Merasa sakit apabila saudaranya sakit. Dan bahagia bila saudaranya
bahagia. Saudaranya adalah cermin sejati bagi dirinya. Perasaan
kolektif ini bagaikan saraf yang memadukan aneka ragam organ dalam
tubuh. Dengan itu setiap organ mempunyai investasi pada satu gerakan
organ lainnya.
Ukhuwah merupakan wujud perasaan
kolektif dalam bermuamalah antar manusia. Ia menyatukan irama hati
dari bermacam-macam orang. Ia akan menjadi harmonika yang merdu dalam
sebuah simponi. Alunan simponi yang indah ini dapat menjadi suatu
kekuatan besar dalam membangun umat.
Umar bin Khathab menangis terisak-isak
tatkala ia mengetahui ada rakyatnya dirundung kelaparan. Umar
mengangkat sendiri bahan pangan untuk rakyatnya yang sedang
menderita.
Khalifah Sulaiman Al-Manshur tidak bisa
berdiam diri ketika ia mendengar ada seorang muslimah yang teraniaya
di Byzantium.

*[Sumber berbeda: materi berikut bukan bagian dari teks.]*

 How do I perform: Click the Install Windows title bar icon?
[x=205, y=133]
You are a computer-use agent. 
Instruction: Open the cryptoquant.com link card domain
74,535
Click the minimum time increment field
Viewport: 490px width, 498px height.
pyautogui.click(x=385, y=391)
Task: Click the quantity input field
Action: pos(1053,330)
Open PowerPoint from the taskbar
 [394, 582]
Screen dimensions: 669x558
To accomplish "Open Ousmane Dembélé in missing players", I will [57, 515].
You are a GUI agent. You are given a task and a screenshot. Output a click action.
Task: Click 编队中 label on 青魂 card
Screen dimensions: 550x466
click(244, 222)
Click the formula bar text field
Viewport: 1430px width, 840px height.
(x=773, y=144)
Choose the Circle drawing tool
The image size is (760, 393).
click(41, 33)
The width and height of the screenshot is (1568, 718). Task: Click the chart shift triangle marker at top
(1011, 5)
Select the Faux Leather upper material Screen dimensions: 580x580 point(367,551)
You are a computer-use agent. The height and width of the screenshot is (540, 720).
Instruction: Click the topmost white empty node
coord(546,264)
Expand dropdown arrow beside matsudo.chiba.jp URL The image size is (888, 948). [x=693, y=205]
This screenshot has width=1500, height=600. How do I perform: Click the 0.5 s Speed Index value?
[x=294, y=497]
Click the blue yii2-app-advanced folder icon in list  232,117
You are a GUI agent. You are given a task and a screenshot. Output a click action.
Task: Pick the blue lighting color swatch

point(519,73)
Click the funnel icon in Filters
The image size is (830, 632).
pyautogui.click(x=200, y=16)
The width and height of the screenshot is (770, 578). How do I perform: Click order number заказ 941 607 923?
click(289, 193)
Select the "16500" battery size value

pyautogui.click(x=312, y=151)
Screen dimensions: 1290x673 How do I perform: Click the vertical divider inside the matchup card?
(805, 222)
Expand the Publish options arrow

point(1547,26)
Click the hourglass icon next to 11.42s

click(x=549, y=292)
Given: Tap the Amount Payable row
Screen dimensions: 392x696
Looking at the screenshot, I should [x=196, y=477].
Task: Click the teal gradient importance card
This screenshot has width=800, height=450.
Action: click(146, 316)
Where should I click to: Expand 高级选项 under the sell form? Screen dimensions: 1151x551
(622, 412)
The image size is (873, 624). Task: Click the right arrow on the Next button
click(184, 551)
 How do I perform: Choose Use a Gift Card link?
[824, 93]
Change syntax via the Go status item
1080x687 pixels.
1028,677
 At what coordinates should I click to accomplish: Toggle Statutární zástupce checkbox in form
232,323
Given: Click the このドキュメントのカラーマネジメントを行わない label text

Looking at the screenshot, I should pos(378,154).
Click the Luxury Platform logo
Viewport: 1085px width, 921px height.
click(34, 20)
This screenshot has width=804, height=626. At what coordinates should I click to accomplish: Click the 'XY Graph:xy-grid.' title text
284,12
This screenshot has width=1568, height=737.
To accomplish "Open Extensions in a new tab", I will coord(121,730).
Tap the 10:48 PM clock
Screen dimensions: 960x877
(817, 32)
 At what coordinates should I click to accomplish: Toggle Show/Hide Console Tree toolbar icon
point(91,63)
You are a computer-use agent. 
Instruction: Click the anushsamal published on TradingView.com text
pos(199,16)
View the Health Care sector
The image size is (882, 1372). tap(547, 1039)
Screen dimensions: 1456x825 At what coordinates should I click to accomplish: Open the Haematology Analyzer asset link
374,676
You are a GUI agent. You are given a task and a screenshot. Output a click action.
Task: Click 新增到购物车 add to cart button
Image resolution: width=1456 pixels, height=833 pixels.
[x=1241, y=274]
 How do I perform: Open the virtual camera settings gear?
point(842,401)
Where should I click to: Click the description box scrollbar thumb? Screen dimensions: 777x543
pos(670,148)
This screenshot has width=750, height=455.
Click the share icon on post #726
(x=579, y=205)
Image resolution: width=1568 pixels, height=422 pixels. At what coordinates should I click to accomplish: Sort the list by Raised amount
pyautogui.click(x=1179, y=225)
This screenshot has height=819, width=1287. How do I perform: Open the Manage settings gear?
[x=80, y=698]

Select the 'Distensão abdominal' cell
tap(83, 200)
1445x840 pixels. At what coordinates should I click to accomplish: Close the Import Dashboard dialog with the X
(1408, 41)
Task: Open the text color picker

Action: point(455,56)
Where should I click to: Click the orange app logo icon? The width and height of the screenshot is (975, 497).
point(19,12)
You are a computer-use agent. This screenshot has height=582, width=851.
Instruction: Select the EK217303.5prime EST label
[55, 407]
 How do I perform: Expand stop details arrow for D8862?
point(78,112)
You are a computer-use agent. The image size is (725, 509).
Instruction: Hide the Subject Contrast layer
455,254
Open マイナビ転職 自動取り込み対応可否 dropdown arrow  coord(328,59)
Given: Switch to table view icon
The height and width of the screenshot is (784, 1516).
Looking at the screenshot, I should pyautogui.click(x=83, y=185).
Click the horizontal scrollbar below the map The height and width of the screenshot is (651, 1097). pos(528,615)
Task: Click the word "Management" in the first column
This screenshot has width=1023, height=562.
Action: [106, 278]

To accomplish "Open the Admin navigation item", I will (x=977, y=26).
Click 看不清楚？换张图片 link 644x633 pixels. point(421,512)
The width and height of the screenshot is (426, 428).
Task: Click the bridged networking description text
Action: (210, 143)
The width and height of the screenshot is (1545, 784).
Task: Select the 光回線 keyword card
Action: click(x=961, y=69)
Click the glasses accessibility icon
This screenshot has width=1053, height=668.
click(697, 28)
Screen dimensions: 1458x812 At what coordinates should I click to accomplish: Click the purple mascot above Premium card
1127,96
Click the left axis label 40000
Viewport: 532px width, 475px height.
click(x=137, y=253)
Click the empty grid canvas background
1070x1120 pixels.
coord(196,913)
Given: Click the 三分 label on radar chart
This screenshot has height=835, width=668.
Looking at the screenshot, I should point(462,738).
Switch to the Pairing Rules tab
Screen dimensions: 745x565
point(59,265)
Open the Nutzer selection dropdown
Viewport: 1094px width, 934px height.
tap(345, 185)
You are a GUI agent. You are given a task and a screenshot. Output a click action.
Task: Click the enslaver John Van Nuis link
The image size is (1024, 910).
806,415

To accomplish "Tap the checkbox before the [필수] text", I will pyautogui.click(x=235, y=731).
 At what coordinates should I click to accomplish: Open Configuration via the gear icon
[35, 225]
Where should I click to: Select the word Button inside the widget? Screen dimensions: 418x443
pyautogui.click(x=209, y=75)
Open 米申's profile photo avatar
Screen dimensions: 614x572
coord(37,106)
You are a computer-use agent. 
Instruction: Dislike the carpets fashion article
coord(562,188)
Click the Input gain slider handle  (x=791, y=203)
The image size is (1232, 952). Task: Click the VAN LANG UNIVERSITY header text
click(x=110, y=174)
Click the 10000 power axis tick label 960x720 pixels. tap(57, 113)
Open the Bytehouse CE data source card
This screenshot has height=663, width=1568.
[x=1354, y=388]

Khalifah mengajak rakyat untuk membebaskan wanita
tersebut.
Hasan Al-Banna memberikan sokongan yang
besar atas perjuangan bangsa Indonesia mengusir kolonial Belanda.
Al-Imam menerima kunjungan para diplomat Indonesia dengan antusias
dan mengajak para pemimpin Mesir untuk turut mendukungnya.
Demikianlah pengakuan M. Hasan Zein penulis Diplomasi Revolusi di
Luar Negeri.
Itulah perasaan kolektif menjadi
gelombang besar yang dapat menggerakkan sebuah kekuatan umat. Akan
tetapi perasaan kolektif ketika manusia hidup dengan sikap dan gaya
individualistik. Sikap ini menjadi barang langka yang jarang
ditemukan.
Sikap individualistik mendorong manusia
bersikap acuh tak peduli pada urusan orang lain. Bahkan pada urusan
yang bersifat hidup matinya seseorang. Tidak mengherankan pada
pergaulan masyarakat di hari ini tidak lagi mempedulikan apa yang
dialami orang lain. Sebelah rumahnya sedang kesusahan ia tidak
mengetahuinya. Tetangganya sedang merenggang nyawa ia tidak
mendengarnya.
Tidaklah aneh saat ini apabila orang
mengenal tetangganya bukan ketika bercengkerama di rumahnya,
melainkan ia mengetahui tetangganya itu di tempat yang jauh dan
terjadi pada kurun waktu yang cukup lama setelah bertetangga.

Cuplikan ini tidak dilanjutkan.